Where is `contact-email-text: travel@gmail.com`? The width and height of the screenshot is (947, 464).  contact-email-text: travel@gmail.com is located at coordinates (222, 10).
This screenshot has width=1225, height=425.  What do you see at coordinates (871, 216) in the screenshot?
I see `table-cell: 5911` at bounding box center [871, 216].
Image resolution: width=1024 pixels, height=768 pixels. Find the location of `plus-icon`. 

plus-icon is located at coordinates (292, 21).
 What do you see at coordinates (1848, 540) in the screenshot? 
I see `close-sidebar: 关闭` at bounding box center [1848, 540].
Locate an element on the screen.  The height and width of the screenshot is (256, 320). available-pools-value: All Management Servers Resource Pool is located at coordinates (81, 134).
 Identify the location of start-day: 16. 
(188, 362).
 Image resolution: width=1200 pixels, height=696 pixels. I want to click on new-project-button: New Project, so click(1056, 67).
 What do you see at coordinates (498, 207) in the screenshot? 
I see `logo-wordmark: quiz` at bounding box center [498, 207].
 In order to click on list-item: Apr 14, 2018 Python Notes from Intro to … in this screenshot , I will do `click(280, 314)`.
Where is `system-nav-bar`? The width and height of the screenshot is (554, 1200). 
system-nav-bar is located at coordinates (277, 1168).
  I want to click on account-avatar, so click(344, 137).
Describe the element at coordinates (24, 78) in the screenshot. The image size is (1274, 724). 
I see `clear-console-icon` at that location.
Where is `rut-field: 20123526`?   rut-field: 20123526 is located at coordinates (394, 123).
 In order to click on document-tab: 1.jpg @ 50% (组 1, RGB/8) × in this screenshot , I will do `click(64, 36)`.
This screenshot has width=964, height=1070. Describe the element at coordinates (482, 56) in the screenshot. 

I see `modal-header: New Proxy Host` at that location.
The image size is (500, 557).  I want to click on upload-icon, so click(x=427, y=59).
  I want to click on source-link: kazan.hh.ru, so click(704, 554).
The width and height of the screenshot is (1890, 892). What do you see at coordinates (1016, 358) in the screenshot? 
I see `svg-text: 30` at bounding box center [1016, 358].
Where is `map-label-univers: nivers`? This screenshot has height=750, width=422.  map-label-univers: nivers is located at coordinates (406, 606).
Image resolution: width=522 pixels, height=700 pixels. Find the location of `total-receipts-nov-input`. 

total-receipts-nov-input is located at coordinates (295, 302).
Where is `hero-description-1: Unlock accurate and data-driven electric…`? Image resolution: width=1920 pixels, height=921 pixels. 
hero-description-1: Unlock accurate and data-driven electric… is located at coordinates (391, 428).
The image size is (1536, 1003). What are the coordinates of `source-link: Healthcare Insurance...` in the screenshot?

......

Brief
Reproduce word for word the lines of the entries starting with the line that contains "Identify the location of start-day: 16." and ending with the line that contains "center [1016, 358].", including both of those lines.

Answer below
 Identify the location of start-day: 16. 
(188, 362).
 Image resolution: width=1200 pixels, height=696 pixels. I want to click on new-project-button: New Project, so click(1056, 67).
 What do you see at coordinates (498, 207) in the screenshot? 
I see `logo-wordmark: quiz` at bounding box center [498, 207].
 In order to click on list-item: Apr 14, 2018 Python Notes from Intro to … in this screenshot , I will do `click(280, 314)`.
Where is `system-nav-bar`? The width and height of the screenshot is (554, 1200). 
system-nav-bar is located at coordinates (277, 1168).
  I want to click on account-avatar, so click(344, 137).
Describe the element at coordinates (24, 78) in the screenshot. The image size is (1274, 724). 
I see `clear-console-icon` at that location.
Where is `rut-field: 20123526`?   rut-field: 20123526 is located at coordinates (394, 123).
 In order to click on document-tab: 1.jpg @ 50% (组 1, RGB/8) × in this screenshot , I will do `click(64, 36)`.
This screenshot has width=964, height=1070. Describe the element at coordinates (482, 56) in the screenshot. 

I see `modal-header: New Proxy Host` at that location.
The image size is (500, 557).  I want to click on upload-icon, so click(x=427, y=59).
  I want to click on source-link: kazan.hh.ru, so click(704, 554).
The width and height of the screenshot is (1890, 892). What do you see at coordinates (1016, 358) in the screenshot? 
I see `svg-text: 30` at bounding box center [1016, 358].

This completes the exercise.